Sony is “Not as Hardcore as the Oculus Guys” With Project Morpheus, Wants to Push the Standing Up Experience
Following the news, Sony Worldwide Studios President Shuhei Yoshida sat down with Wired, where he talked about how the version of Morpheus shown at the event is “near final” and the “guts are almost done.” The plan is to then send these prototypes to developers next month so they can start working on the platform.
One of the VR demos Sony brought to GDC, London Heist, is a cover-based first-person shooter where you duck behind a desk for cover, then pop up to shoot enemies. Using two PlayStation Move controllers as your hands to find bullets and put them in your gun, it’s clear certain Morpheus games will have you moving around quite a bit, whereas the Oculus Rift is aimed more towards a sitting experience.
Yoshida addressed this in the interview, explaining, “We are not as hardcore as the Oculus guys, saying that this is just a seated experience. We like the standing-up experience, so we want to push it.” He made sure to add that the amount of movement isn’t “to the level that will make your cord choke you.”
On the developer side of things, Shuhei says the process of getting a game on Morpheus is more simplified compared to how Sony restrained certain developers during the PS3 era, but he notes, “You can make a VR game that makes everyone sick in 20 seconds. I think we need to reintroduce a bit more game design-side conversation with developers, if they bring in something we feel is dangerous.”

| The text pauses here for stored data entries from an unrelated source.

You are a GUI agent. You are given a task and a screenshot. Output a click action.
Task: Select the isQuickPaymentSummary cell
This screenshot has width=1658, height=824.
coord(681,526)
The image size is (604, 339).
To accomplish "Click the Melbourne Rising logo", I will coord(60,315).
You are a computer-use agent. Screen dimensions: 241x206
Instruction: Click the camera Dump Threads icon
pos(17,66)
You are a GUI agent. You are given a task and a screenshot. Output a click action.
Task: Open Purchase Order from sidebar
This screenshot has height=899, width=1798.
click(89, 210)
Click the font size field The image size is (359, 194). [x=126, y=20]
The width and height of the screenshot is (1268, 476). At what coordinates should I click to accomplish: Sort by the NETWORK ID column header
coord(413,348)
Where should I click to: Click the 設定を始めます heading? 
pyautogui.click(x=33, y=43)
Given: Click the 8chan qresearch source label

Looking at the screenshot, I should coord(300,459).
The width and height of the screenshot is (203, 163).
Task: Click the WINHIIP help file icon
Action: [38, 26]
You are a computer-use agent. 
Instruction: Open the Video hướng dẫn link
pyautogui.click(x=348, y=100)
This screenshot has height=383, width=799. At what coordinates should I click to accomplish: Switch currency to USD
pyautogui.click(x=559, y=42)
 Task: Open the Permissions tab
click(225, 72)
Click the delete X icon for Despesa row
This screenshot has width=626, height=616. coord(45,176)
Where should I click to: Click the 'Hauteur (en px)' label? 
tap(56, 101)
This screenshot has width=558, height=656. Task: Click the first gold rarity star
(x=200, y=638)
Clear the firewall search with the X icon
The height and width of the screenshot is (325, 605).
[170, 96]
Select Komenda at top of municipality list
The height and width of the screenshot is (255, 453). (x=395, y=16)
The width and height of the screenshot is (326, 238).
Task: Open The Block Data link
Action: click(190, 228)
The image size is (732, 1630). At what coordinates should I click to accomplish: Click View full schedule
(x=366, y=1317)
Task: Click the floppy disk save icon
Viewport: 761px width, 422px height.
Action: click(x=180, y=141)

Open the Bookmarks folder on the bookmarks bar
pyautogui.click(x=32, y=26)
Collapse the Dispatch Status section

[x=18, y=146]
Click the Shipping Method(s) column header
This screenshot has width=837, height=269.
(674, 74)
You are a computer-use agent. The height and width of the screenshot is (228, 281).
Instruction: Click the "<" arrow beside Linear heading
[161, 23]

One example of something that might be dangerous is Alien: Isolation’s use of the right analog stick in the Oculus demo to move the camera. Because of this, Sony may include a rating system on the PlayStation Store to warn of you of the intensity of a game.
In a separate interview with Gizmodo, Shuhei mentioned their goal of trying to make Morpheus available at a low price to consumers:
This is a console product so we like to provide our hardware at as low price as we can do. That approach is always consistent.
Elaborating on that point when speaking with Wired, he said they can’t go too low on the cost, as it could result in a poor product that turns people off virtual reality:
Trying VR for the first time is the worst time, because you are not familiar to the VR experience. So we really really want to make good hardware before we bring it to the market in large scale.
Elsewhere, Senior Director of R&D Richard Marks talked about how Morpheus will have good experiences at launch, but the truly great games will come later in its life cycle:
Morpheus with the new spec is really well matched to the PS4’s capabilities. It will have good experiences right off the bat, but like every console development, developers will find ways to make better use of it and they’ll really squeeze the most out to match that 120fps capability. Like most consoles, you’ll see some amazing experiences near the end of its life.
Sony will be bringing Project Morpheus to E3 2015 in June, offering the chance for more people to try it out.
If you missed the news yesterday, Sony also announced that PS4 sales have crossed 20.2 million worldwide.